Cutting dead deers inconceivable says my friend the militant vegan.   He lives a life of lists, his home a prison cell. Grains.  Nuts.  Seeds.  His little girl figured she could not head home with fish bones in her mouth, so she grabbed a giant hat, hit the road.   Got out from under the hammering mechanisms of small town life.  Her head rippled like a blanket of milk.  She stayed years away in the planted pines and broom sage.  They came calling, but by then she lived underwater where voices blurred into cylindrical wells of aerial echo.  His child turned into the sound just after sound from the lake.  His living turned simply to an echo of life. His breathing the distance between there and not there.  Sometimes you say I’m going to kill myself but you go on with the record.  Frozen Deer Face River unfolds the narrative of a little girl, a different one.  One who grew up, grew tired, moved to Portland.  In Portland every tongue licked every ear so she made Liminal Orbs then made a record of interaqueous mosaics, calls and plashes. This is work born of water yet steepled in mountaintops.  Glowing soundfields of overamplified cellphone reverb, rickety unhinged beats and smazy panharmonics triggering journeys into the interior:  the narrow goat-filled roads, the wayside cricket pastures, the cobbled streets of mountain towns, the blankness of doorways. Listening to Frozen Deer Face River is like snow filling a forest at night: the winter air a swell of flakes where white makes what is dark around it visible.  Essential.

(a translation of: Slacken Me Not The Mower using Bing Translator. Languages in order of translation: English –Danish-French-German-Russian-Vietnamese-Spanish-English)

The Rest Of The Mower

Artist:  Liminal Orbs

Album: Frozen Deer Face River

Label: (Type A)

Reducing deer kill you now, unthinkable, he works with a vegetarian friend of mine. Leading the list of life, from his home, a jail cell. Whole grains. Seed seed.
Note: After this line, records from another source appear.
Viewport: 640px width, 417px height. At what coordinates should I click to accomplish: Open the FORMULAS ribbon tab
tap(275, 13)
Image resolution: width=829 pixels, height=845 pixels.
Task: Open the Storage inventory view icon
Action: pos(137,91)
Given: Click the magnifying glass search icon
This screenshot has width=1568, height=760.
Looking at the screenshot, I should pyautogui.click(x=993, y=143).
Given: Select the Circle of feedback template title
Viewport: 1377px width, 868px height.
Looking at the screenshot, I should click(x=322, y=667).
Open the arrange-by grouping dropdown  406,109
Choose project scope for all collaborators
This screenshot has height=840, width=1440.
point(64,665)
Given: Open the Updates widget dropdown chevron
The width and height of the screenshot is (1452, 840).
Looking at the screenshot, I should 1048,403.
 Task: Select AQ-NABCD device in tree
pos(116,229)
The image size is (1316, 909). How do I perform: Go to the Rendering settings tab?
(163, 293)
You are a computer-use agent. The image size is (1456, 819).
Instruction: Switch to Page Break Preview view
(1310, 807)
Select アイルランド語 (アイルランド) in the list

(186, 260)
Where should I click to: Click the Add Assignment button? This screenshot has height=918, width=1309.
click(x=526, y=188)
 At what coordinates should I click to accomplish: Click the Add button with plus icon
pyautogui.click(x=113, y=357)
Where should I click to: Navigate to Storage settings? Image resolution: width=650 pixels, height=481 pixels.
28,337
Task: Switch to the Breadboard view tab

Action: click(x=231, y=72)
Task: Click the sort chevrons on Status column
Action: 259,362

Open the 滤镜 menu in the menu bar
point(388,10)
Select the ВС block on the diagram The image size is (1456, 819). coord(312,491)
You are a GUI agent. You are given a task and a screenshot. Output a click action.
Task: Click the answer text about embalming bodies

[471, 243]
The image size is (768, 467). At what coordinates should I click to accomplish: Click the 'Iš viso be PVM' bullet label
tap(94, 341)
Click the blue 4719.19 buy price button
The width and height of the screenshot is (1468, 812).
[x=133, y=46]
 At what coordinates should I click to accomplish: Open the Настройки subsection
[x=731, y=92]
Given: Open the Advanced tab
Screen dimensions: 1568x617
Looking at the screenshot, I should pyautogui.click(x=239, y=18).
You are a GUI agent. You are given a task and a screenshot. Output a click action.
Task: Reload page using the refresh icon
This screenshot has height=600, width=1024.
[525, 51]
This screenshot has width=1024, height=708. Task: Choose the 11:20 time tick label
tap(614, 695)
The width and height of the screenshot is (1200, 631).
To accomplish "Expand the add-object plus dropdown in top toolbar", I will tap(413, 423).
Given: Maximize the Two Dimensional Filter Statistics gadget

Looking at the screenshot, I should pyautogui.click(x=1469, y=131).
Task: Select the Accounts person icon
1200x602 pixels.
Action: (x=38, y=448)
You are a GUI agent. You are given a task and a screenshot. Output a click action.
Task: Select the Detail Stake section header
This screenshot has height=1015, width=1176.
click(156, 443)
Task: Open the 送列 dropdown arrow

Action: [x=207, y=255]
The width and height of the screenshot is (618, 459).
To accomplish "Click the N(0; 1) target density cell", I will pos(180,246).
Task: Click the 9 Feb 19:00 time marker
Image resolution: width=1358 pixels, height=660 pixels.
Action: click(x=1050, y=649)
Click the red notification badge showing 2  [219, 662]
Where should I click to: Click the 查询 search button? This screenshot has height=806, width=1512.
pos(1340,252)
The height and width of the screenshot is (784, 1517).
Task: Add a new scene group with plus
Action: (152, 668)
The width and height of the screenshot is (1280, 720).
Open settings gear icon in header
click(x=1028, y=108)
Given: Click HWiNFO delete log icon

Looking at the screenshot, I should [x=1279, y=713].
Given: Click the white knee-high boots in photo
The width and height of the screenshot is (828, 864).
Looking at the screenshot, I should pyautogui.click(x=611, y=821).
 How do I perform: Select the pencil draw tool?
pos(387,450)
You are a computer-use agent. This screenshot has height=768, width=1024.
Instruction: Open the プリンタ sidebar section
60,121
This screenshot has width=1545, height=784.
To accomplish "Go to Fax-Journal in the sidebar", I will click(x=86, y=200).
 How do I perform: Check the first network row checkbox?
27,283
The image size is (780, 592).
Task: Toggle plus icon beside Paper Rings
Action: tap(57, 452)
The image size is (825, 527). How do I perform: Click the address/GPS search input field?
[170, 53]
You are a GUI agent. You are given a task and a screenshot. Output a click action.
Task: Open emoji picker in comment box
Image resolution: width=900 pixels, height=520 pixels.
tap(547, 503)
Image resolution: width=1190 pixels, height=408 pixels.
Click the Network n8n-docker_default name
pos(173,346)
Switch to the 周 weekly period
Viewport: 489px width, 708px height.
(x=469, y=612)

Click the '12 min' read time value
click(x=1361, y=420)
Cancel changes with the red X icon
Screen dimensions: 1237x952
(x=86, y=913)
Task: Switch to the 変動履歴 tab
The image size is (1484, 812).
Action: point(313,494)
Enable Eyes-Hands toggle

Your girls think, head home with no fish bones in the mouth, so it took a gigantic hat, take to the road. It was released in the life of přiklepem maloměstsky mechanism. The head is wrinkled like a blanket. It was the following year in the plantations of pine and Sage brush. They came to be called, but at that time, he lived in the soft voice of eco air transfer. His son became the sound behind her. His life will become just the echo of life. The breath is the gap between Yes and no. Sometimes I think I’m going to kill me, but you have a problem. The frozen Deer River is the story of a girl here. People grow up, get tired, he moved to Portland. In Portland every tongue licking each ear, while she is a ball of interim measures, and later interaqueous, attractions and the crowd kicking records. It is the work that emerges with the water, but the Bell Tower at the top of a mountain. Reverb light Soundfields overamplified, restless rickets and panharmonics smazy cells, causing the inside: the narrow road full of goats graze in cricket, streets, villages and mountains, the whiteness of the door. To listen to the deer’s face frozen river is like a forest at night, snow: white snowflakes falling, it is dark around him can be seen from the air in the winter. Essential.

 

Standard bio:  My work has appeared in many places: The Fiddleback, elimae, Slope, DIAGRAM, The Massachusetts Review, etc.  I am a contributing editor at Bateau.  I live in Maine.  There are no tacos here – Daniel Mahoney.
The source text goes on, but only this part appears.